Render the records from the line containing "The width and" to the line containing "click(435, 382)" as a JSON list of strings, one string per line, with blank lines skipped. Leave the pictures out.

* [MATERIAL]:
START
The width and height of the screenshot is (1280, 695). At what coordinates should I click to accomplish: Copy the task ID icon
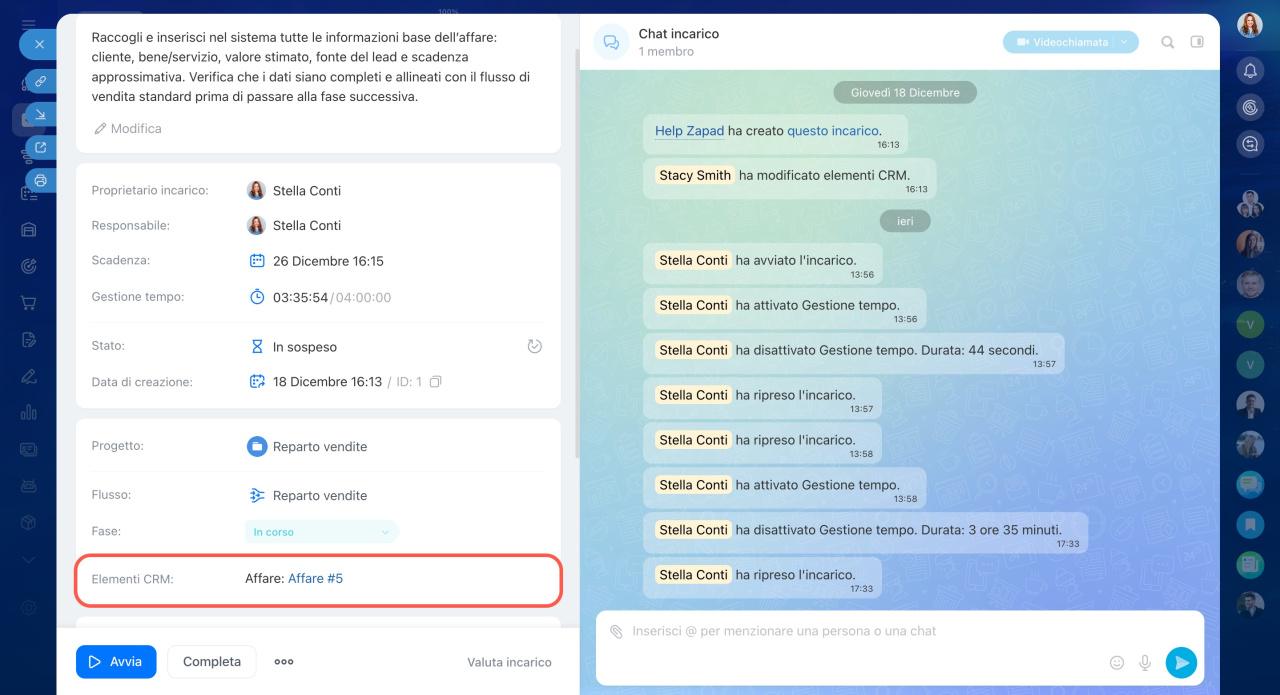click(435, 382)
END
START
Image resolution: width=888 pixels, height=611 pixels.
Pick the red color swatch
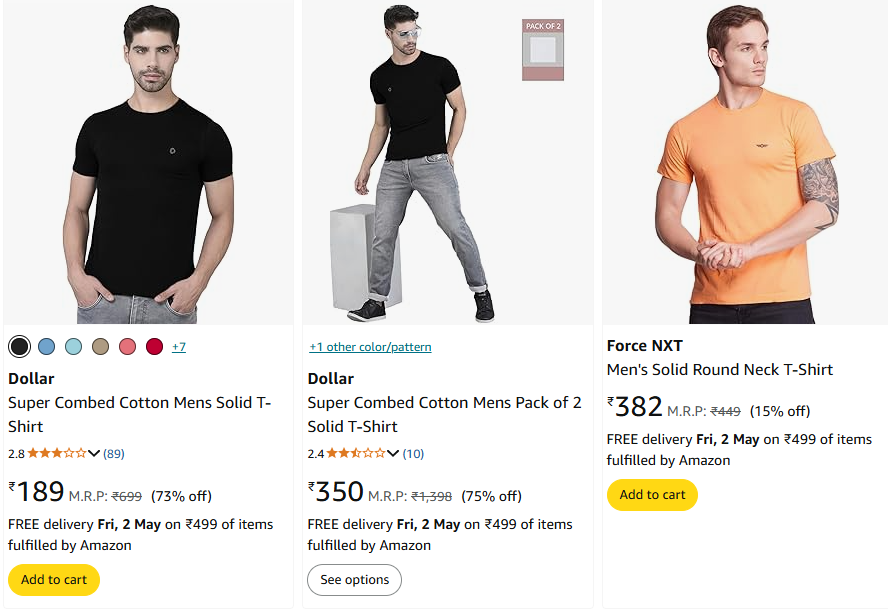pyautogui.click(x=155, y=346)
END
* [COMPLETED EXERCISE]:
[
  "The width and height of the screenshot is (1280, 695). At what coordinates should I click to accomplish: Copy the task ID icon",
  "click(435, 382)"
]